*** Block opens ***

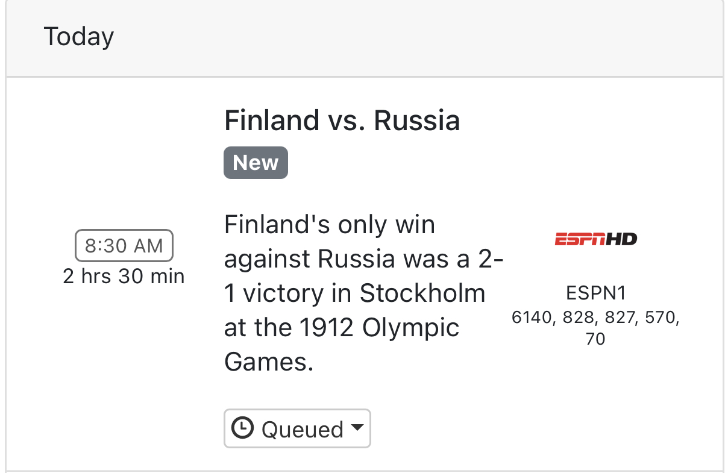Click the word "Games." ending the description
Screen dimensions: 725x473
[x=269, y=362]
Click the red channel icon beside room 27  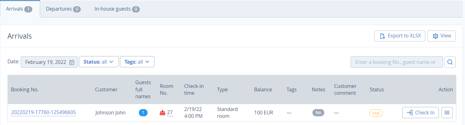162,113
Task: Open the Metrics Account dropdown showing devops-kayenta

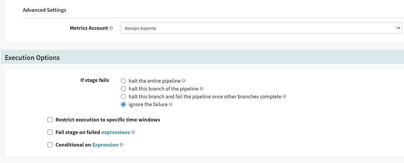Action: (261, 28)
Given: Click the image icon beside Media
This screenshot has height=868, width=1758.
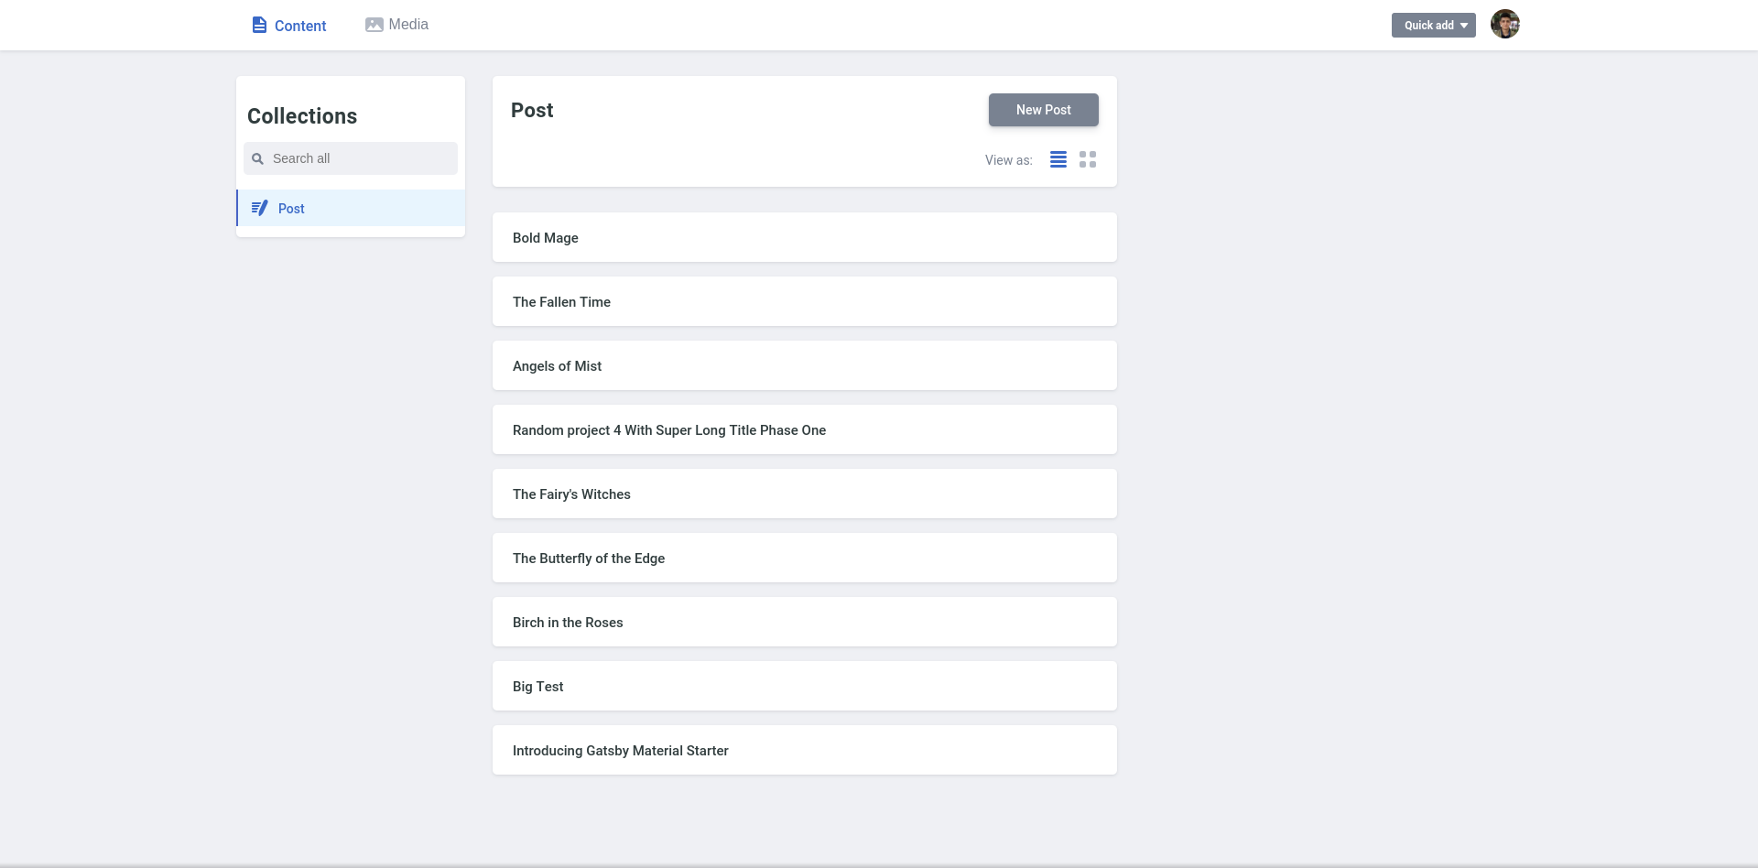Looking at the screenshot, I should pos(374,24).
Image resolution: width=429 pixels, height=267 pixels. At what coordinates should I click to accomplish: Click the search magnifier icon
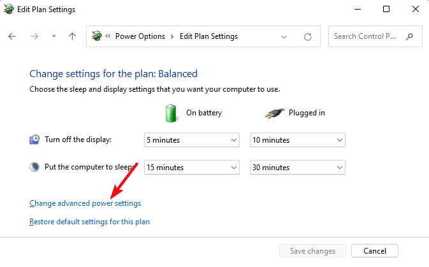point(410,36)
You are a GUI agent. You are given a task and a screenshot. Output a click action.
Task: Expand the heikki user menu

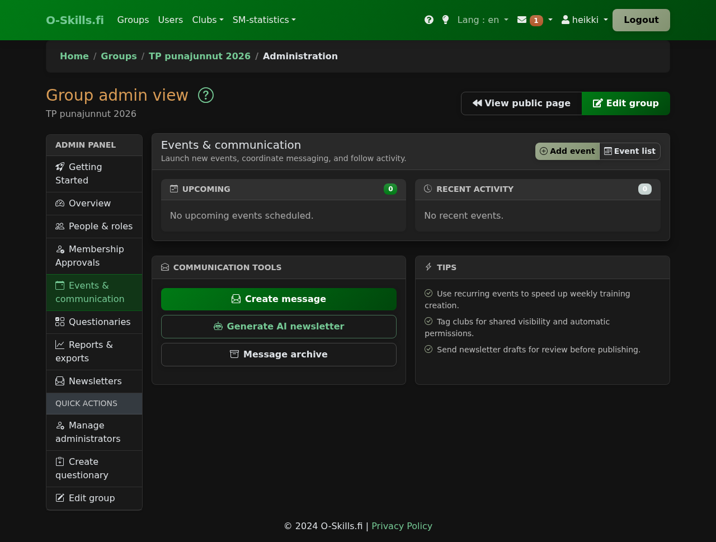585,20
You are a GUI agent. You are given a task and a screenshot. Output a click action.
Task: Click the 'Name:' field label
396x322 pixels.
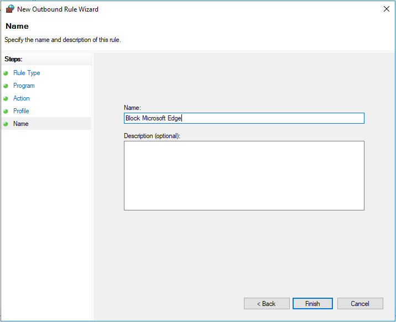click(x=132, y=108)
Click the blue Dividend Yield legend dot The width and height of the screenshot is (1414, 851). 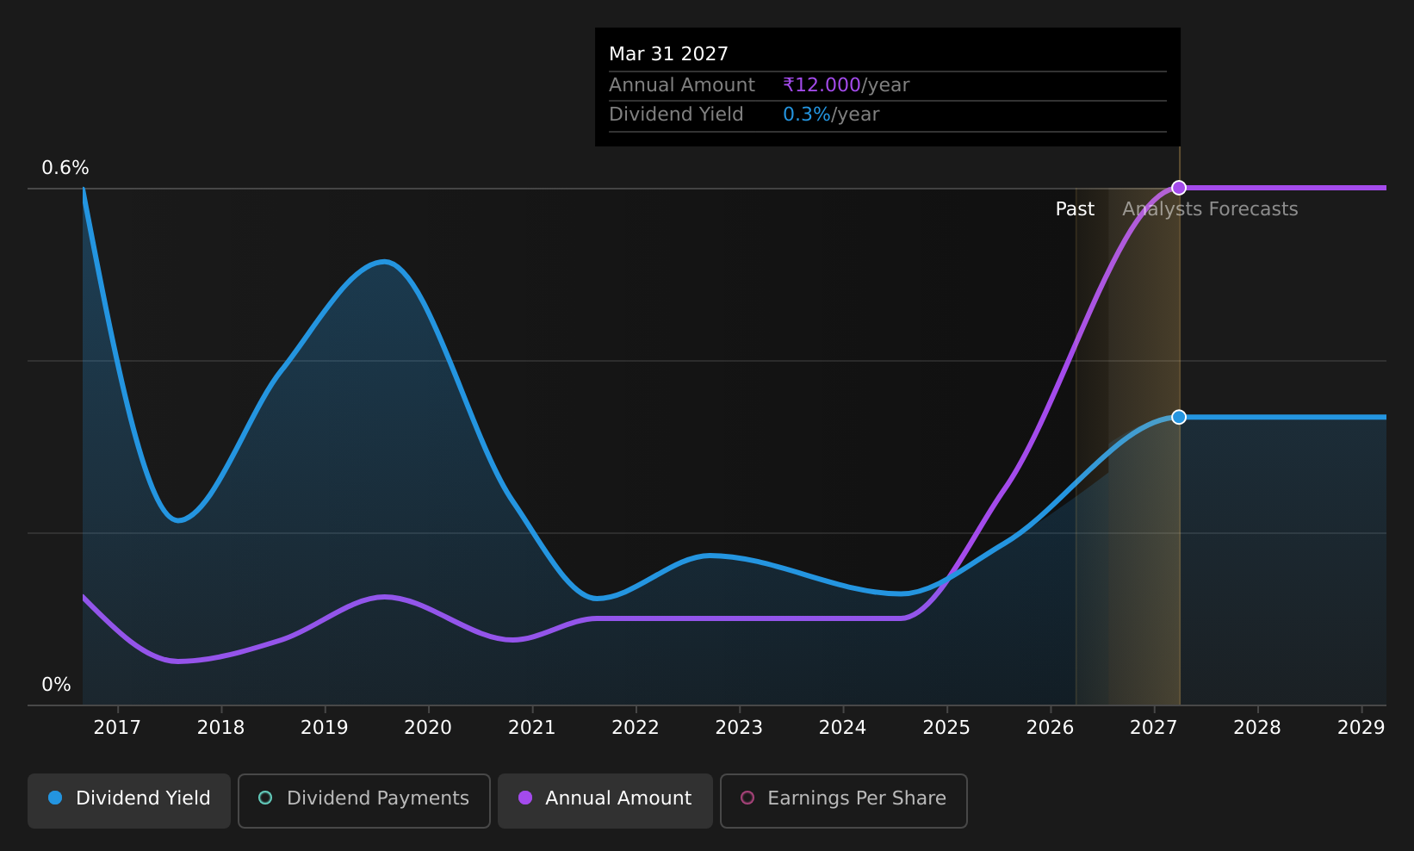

*** Block closes ***

## WHAT IS REQUIRED:
Please output an exact repetition of the lines from the line containing "Task: Click the 'Name:' field label" to the end of the records, both included, with no pictures and no additional text.

## EXPECTED ANSWER:
Task: Click the 'Name:' field label
396x322 pixels.
click(x=132, y=108)
Click the blue Dividend Yield legend dot The width and height of the screenshot is (1414, 851). 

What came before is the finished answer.